#### Given information ####

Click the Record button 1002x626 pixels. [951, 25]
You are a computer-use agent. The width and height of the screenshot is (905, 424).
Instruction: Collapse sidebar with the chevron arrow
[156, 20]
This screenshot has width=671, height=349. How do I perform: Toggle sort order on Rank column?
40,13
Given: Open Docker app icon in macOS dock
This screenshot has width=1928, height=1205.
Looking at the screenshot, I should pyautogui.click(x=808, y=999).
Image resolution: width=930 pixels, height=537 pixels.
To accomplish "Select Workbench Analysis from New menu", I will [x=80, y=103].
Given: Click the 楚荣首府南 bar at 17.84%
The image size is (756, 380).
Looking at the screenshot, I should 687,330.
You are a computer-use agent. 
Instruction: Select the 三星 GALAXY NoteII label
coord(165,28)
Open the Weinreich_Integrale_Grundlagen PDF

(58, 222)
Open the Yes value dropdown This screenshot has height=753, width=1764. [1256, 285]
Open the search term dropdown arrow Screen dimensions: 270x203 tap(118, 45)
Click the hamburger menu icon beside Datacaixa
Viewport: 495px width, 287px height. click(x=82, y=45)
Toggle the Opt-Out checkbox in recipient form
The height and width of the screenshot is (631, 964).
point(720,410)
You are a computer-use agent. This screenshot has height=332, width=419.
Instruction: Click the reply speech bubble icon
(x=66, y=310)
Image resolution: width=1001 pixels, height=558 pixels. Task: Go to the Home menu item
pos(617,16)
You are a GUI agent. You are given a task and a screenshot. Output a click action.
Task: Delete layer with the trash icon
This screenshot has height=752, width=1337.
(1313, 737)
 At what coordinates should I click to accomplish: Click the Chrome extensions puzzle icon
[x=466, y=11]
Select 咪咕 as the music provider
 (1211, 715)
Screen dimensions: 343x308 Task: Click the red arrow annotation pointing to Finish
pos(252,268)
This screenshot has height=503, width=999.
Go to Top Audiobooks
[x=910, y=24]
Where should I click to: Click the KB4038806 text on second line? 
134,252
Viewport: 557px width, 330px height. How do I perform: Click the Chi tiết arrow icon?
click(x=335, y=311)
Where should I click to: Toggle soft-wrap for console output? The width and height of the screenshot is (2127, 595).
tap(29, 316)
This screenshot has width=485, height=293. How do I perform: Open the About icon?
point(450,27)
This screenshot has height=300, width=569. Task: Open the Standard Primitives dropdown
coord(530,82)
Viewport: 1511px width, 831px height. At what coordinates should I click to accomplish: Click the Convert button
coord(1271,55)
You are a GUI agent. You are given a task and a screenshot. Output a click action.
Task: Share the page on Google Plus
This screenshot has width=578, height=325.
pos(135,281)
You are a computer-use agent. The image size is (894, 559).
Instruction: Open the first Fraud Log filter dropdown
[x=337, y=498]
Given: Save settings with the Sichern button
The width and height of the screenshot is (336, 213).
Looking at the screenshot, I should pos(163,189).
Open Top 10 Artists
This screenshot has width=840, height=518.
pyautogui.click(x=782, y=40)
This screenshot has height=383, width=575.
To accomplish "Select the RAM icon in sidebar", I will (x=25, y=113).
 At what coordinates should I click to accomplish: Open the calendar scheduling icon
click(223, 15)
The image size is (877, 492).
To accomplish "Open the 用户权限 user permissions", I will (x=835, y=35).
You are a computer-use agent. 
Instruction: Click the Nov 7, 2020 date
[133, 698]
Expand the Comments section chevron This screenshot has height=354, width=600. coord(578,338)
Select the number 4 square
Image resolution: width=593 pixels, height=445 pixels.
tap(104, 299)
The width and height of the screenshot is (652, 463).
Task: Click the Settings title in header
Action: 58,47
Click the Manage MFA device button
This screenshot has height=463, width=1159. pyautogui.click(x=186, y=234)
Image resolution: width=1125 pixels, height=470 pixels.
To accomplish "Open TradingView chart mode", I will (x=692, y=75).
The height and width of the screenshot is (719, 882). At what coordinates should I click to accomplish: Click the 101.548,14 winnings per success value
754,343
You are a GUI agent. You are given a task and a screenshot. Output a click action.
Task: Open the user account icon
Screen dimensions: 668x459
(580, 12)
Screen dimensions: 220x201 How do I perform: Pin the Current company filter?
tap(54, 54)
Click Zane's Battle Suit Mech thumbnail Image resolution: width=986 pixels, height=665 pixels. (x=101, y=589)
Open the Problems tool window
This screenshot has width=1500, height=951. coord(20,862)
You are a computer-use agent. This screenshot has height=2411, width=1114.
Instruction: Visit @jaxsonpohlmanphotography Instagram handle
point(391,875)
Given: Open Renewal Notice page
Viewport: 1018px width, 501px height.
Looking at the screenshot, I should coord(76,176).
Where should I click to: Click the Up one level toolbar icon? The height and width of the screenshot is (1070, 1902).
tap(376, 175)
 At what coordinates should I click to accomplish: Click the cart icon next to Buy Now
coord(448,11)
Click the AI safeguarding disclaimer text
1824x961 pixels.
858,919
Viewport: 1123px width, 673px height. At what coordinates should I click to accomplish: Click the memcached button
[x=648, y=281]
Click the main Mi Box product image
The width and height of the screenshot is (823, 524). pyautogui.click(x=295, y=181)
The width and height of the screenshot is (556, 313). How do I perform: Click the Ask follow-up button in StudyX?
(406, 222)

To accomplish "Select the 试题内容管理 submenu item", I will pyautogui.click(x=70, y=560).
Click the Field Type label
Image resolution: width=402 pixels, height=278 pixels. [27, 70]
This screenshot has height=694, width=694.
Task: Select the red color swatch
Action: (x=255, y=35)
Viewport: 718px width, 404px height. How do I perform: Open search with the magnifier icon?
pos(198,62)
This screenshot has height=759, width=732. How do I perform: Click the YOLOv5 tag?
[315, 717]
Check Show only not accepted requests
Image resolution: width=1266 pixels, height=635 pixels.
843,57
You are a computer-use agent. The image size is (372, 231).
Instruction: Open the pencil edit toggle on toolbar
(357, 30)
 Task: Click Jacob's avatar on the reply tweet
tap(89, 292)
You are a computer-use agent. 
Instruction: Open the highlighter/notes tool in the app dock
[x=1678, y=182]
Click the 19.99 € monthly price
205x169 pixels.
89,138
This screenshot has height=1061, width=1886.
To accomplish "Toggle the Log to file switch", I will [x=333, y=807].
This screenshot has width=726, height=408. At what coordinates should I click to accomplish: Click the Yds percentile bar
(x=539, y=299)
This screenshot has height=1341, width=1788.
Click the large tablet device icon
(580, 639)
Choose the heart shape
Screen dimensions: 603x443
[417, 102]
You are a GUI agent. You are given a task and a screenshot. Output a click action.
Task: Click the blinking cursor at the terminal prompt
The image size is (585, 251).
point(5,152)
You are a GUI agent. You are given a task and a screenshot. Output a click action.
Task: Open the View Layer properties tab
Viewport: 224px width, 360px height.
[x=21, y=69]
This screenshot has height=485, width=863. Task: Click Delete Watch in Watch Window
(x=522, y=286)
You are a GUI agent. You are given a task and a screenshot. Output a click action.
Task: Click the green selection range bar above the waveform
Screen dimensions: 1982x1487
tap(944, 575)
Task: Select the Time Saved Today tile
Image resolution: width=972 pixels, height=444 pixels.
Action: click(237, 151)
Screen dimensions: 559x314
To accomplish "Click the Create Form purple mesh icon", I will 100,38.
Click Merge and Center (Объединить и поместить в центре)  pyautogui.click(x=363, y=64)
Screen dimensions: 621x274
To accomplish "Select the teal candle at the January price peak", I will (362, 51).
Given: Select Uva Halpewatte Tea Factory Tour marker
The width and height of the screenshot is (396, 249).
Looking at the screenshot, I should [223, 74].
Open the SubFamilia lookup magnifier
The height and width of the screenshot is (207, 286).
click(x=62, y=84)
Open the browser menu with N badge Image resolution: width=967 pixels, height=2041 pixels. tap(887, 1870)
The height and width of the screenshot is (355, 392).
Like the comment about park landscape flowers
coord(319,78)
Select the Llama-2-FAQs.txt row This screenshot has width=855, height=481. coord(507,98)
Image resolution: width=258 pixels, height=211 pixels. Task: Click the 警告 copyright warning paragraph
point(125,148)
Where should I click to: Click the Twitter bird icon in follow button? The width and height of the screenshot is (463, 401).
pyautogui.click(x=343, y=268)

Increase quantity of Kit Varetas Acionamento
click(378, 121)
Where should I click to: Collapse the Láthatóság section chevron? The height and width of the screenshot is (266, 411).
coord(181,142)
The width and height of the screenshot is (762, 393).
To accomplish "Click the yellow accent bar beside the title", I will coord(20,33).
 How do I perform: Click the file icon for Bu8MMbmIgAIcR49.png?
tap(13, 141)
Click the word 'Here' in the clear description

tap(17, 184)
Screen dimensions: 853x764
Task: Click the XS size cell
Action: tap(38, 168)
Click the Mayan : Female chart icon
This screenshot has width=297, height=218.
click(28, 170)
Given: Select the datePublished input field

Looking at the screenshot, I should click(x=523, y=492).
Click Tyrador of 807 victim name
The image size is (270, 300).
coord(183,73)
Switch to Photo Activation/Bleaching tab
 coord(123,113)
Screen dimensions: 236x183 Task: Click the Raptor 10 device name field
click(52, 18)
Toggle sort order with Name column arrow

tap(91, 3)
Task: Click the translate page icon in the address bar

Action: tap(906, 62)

####

The task
Rewrite the rows from the start down through the row that contains "Open the search", switching "chevron arrow" to "chevron icon" and leaving everything else unchanged.

Correct response
Click the Record button 1002x626 pixels. [951, 25]
You are a computer-use agent. The width and height of the screenshot is (905, 424).
Instruction: Collapse sidebar with the chevron icon
[156, 20]
This screenshot has width=671, height=349. How do I perform: Toggle sort order on Rank column?
40,13
Given: Open Docker app icon in macOS dock
This screenshot has width=1928, height=1205.
Looking at the screenshot, I should pyautogui.click(x=808, y=999).
Image resolution: width=930 pixels, height=537 pixels.
To accomplish "Select Workbench Analysis from New menu", I will [x=80, y=103].
Given: Click the 楚荣首府南 bar at 17.84%
The image size is (756, 380).
Looking at the screenshot, I should 687,330.
You are a computer-use agent. 
Instruction: Select the 三星 GALAXY NoteII label
coord(165,28)
Open the Weinreich_Integrale_Grundlagen PDF

(58, 222)
Open the Yes value dropdown This screenshot has height=753, width=1764. [1256, 285]
Open the search term dropdown arrow Screen dimensions: 270x203 tap(118, 45)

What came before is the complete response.